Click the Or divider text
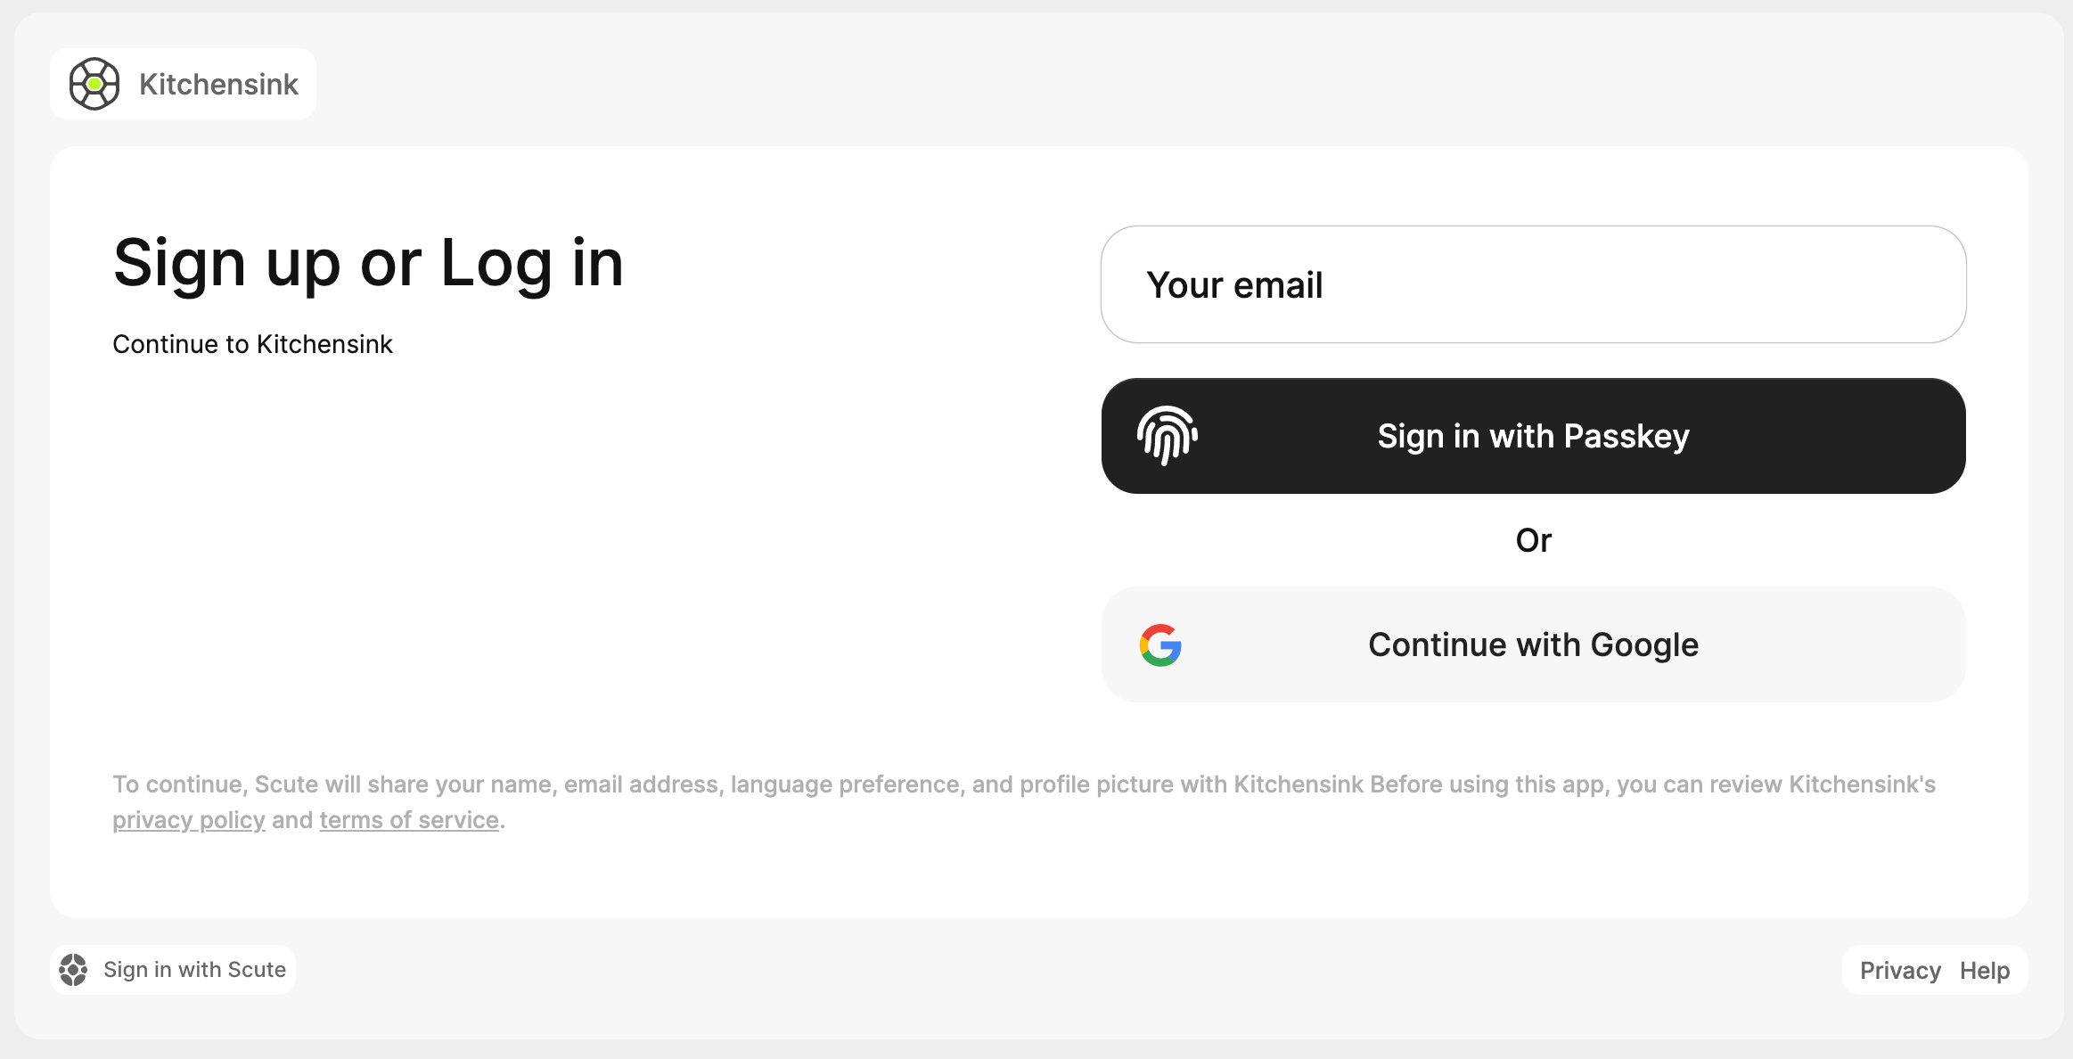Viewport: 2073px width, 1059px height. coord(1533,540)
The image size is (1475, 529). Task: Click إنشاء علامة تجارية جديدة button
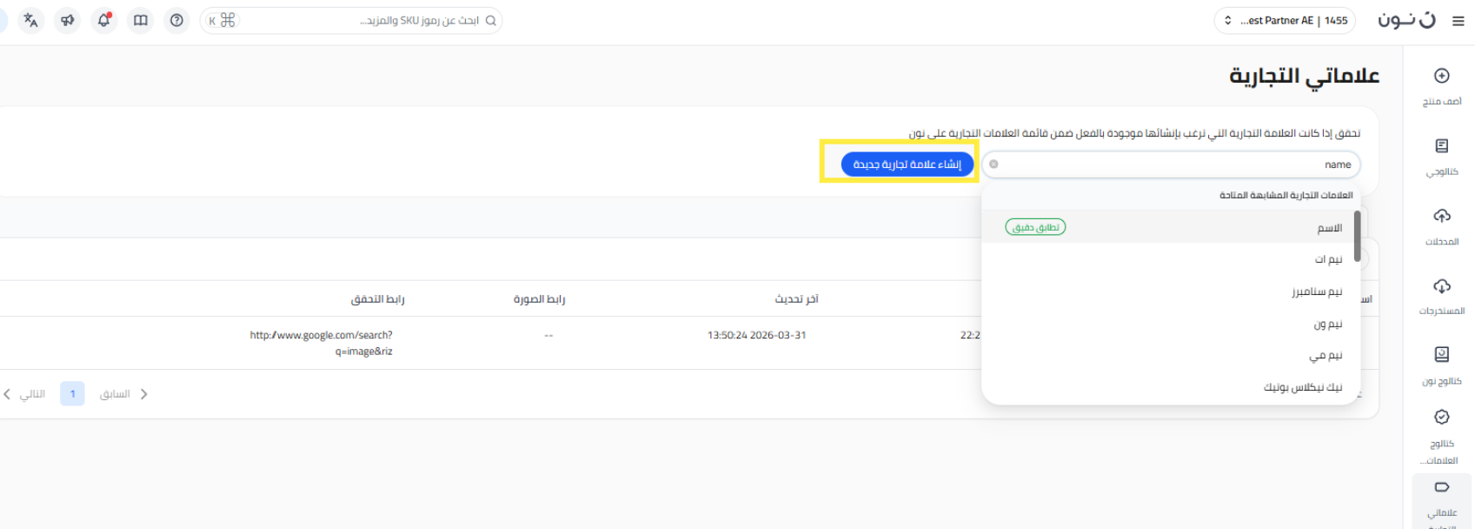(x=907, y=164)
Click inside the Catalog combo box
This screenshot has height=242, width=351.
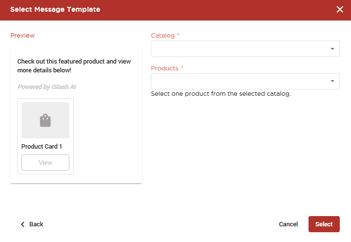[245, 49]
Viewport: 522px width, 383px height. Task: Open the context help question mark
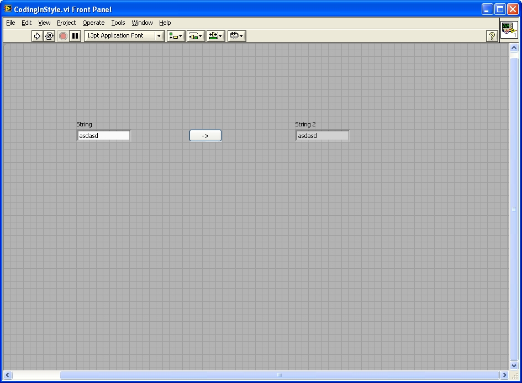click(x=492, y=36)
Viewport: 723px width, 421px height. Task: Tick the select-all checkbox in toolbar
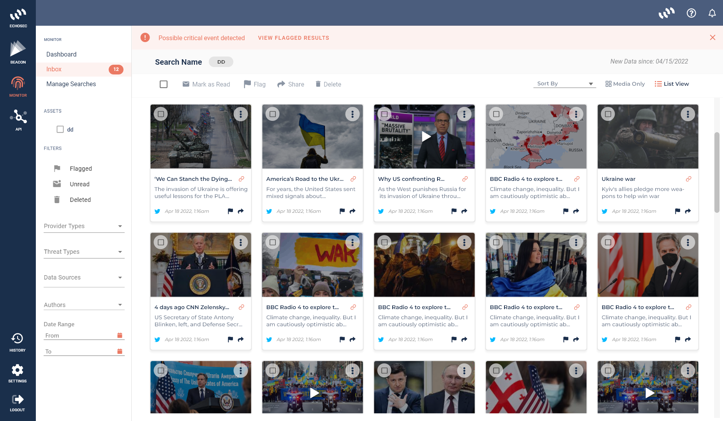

# # #

→ REQUIRED WORK
When restating the records word for word, omit any picture they contain.

→ FINISHED TASK
Click the Or divider text
Viewport: 2073px width, 1059px height. coord(1533,540)
The image size is (1475, 529). Task: Click إنشاء علامة تجارية جديدة button
(x=907, y=164)
Click inside the Catalog combo box
This screenshot has height=242, width=351.
[245, 49]
Viewport: 522px width, 383px height. Task: Open the context help question mark
click(x=492, y=36)
Viewport: 723px width, 421px height. Task: Tick the select-all checkbox in toolbar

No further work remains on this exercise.